For the last week since the election, the overarching message to the Republican Party has been: "ADAPT OR DIE". There have been numerous articles and essays showing how demographic trends are going to make it more and more difficult for the party of old, white, Christian men to be relevant in 21st-century America. Already, you're seeing a partial understanding of this as the Establishment faction of the party pivots on immigration reform. But you're also seeing a retrenchment among the most hardcore social conservatives, invoking the tried-and-true(-and-failed) refrain of "We lost because we weren't conservative enough!"
So...grab some popcorn and stay tuned in for the next couple of years because you're in for some fireworks as the GOP gears up for a civil war in its ranks between the small but still extant Moderate Wing, the Establishment Wing and the God Wing.
If the Moderates win, the GOP could be back as a relevant challenger and peel off support among conservative and pragmatic Dems, even as the centerpoint of the mainstream skews left.
If the Establishment wins, the GOP will still be a rump party for a while but I think will try to become broadly pro-Hispanic and rely on the strong correlation between Hispanics and Catholicism to bolster support for some social conservative issues like abortion and gay marriage. They'll lose a lot of the nativists, old-school racists and rabid Protestant Bible-beaters, but then there's not much of a place for those folks to go--might jump to a further-right party like the Constitution Party.

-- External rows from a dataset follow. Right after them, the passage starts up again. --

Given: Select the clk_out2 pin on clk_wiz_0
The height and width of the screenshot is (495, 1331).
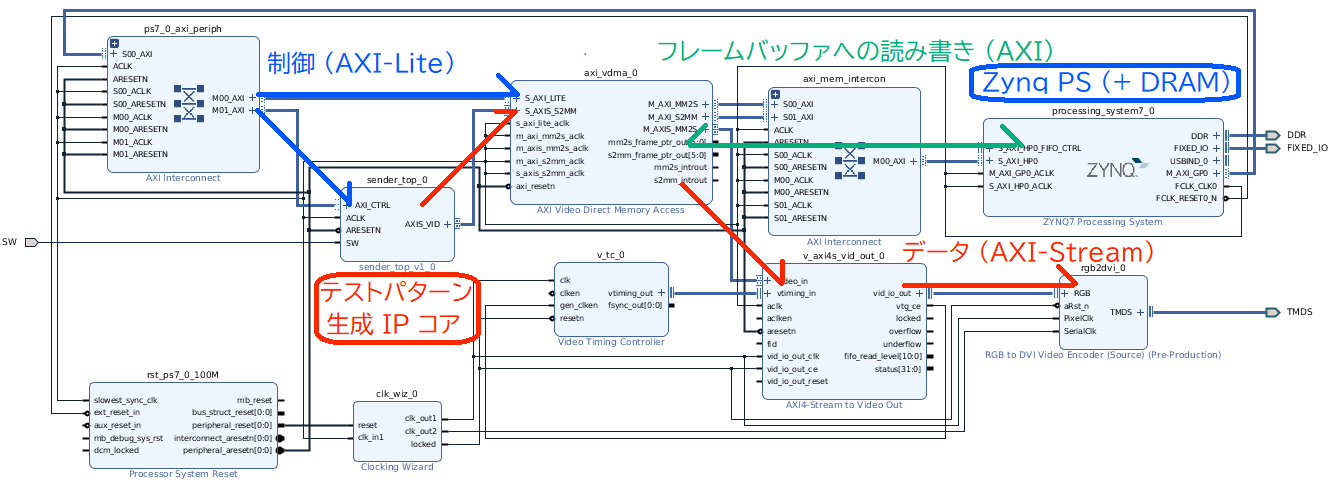Looking at the screenshot, I should point(420,431).
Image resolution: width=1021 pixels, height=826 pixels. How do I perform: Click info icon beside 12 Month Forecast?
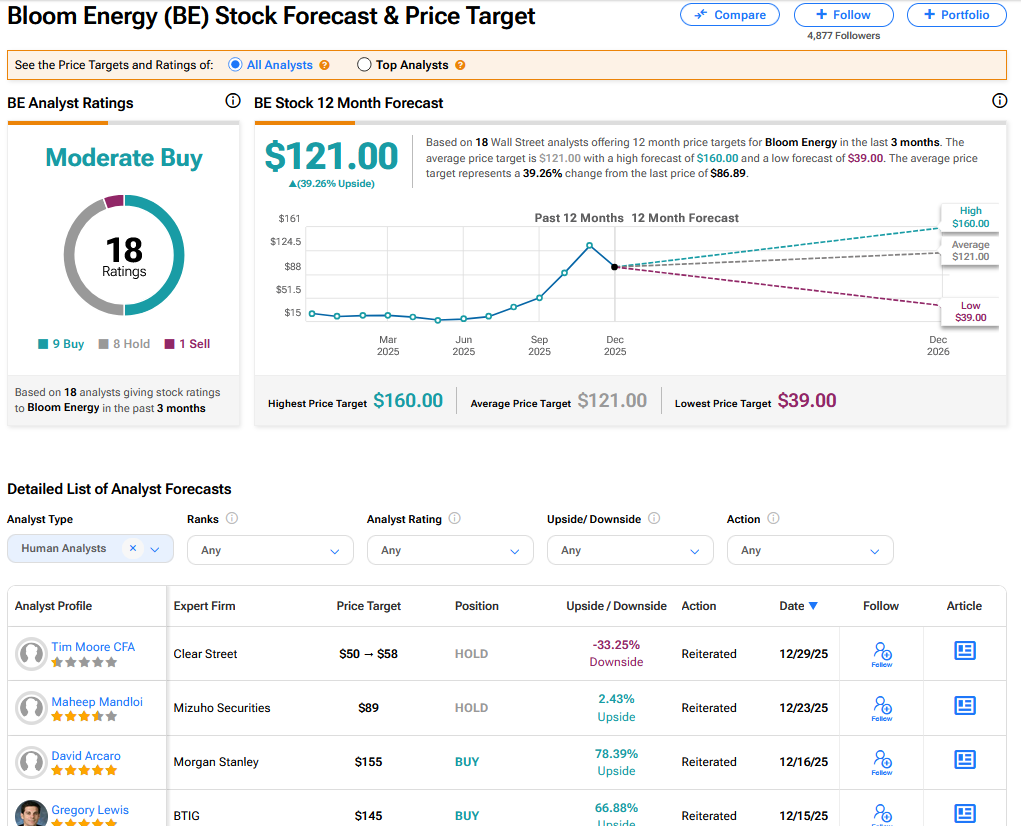click(999, 101)
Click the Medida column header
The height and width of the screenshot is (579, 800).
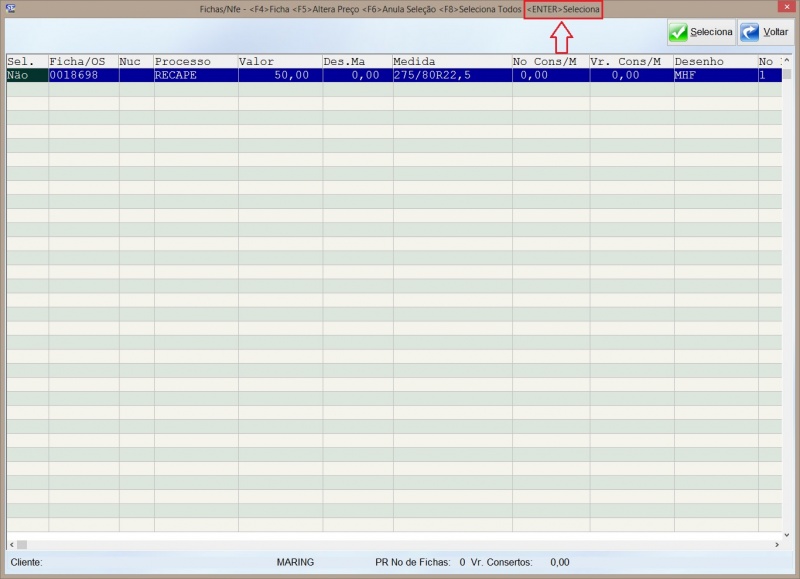[x=450, y=61]
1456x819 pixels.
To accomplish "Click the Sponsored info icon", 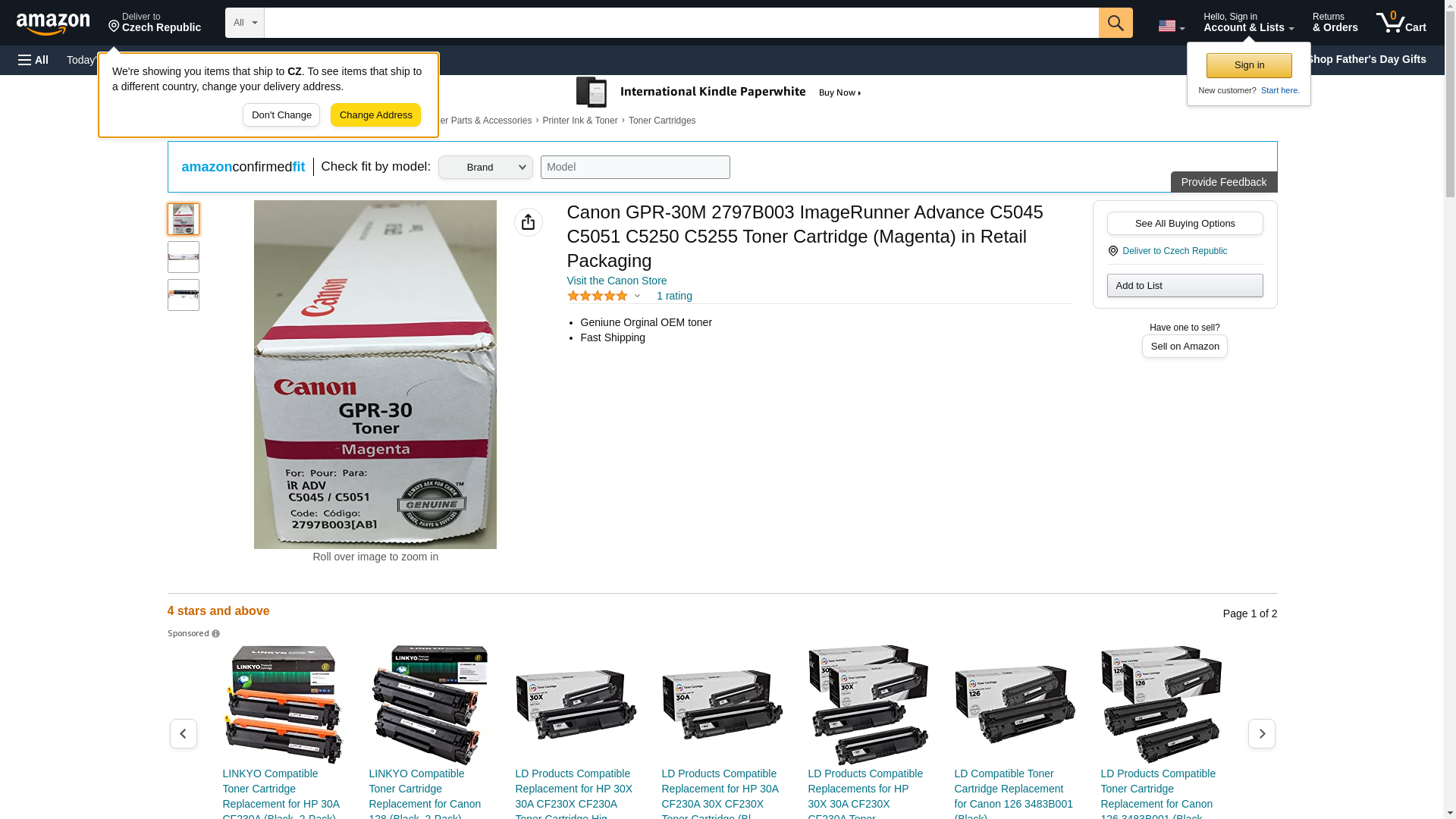I will pyautogui.click(x=216, y=634).
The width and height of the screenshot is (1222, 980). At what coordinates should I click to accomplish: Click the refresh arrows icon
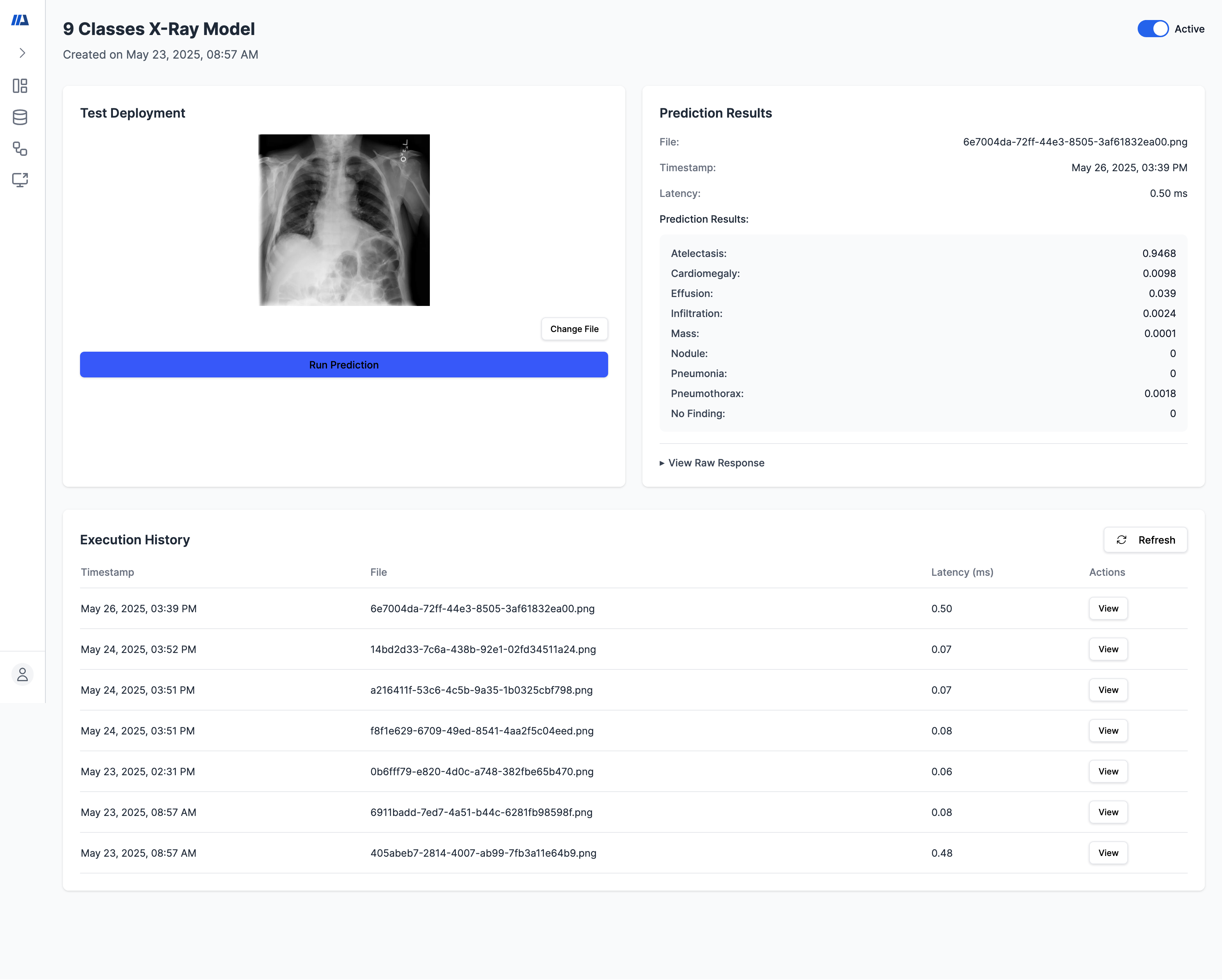1121,540
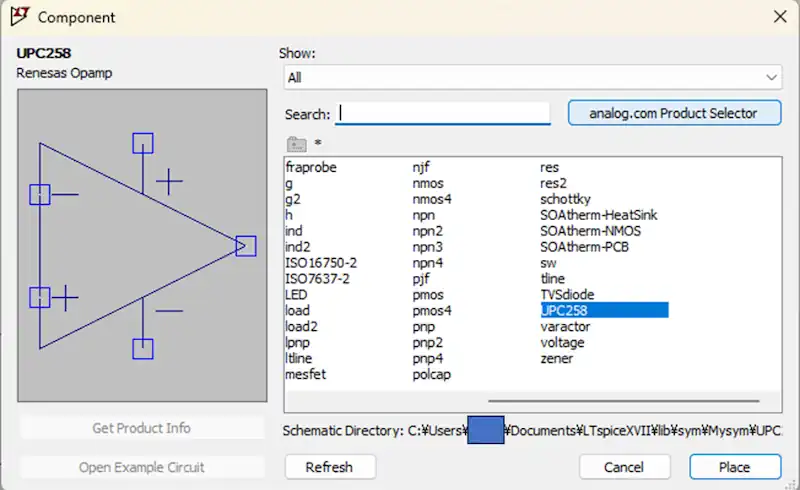This screenshot has height=490, width=800.
Task: Select the schottky component
Action: (565, 199)
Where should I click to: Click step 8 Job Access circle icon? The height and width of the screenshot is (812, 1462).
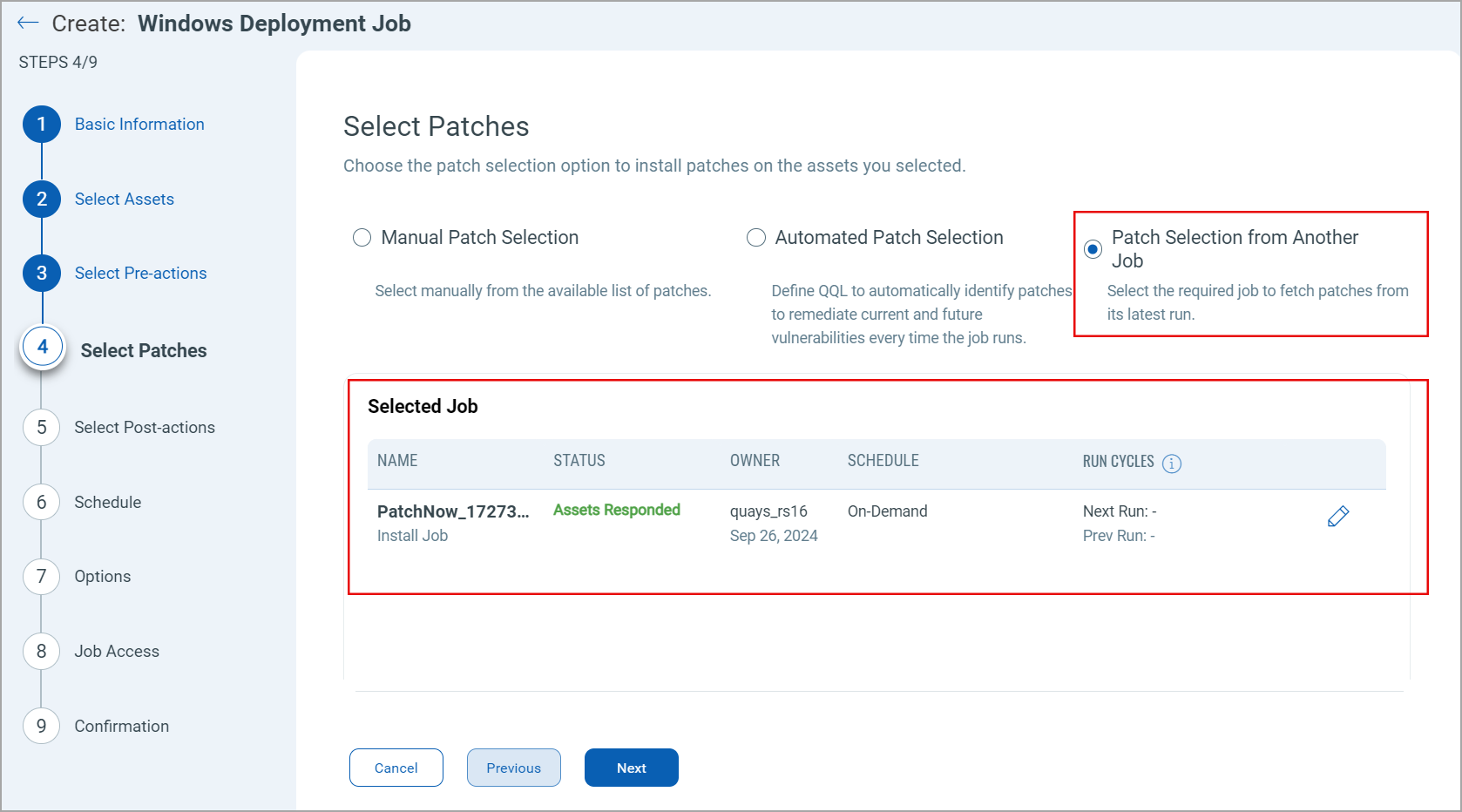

If the God wing wins....the GOP could be headed to the political dustbin within a couple of decades, to join the Whigs, Prohibitionists and Free Soilers.
My personal hope is either for the 1st or 3rd outcome. The former because a balanced, rational party of fiscal conservatism and socially laissez-faire would be a welcome thing in the US political system and a good counterbalance to the inevitable excesses of a long period of Democratic dominance. The latter because nature abhors a vacuum -- if the GOP closed up shop (or withered to the point of irrelevance), the Dems would eventually splinter (hopefully into more than a two-party paradigm).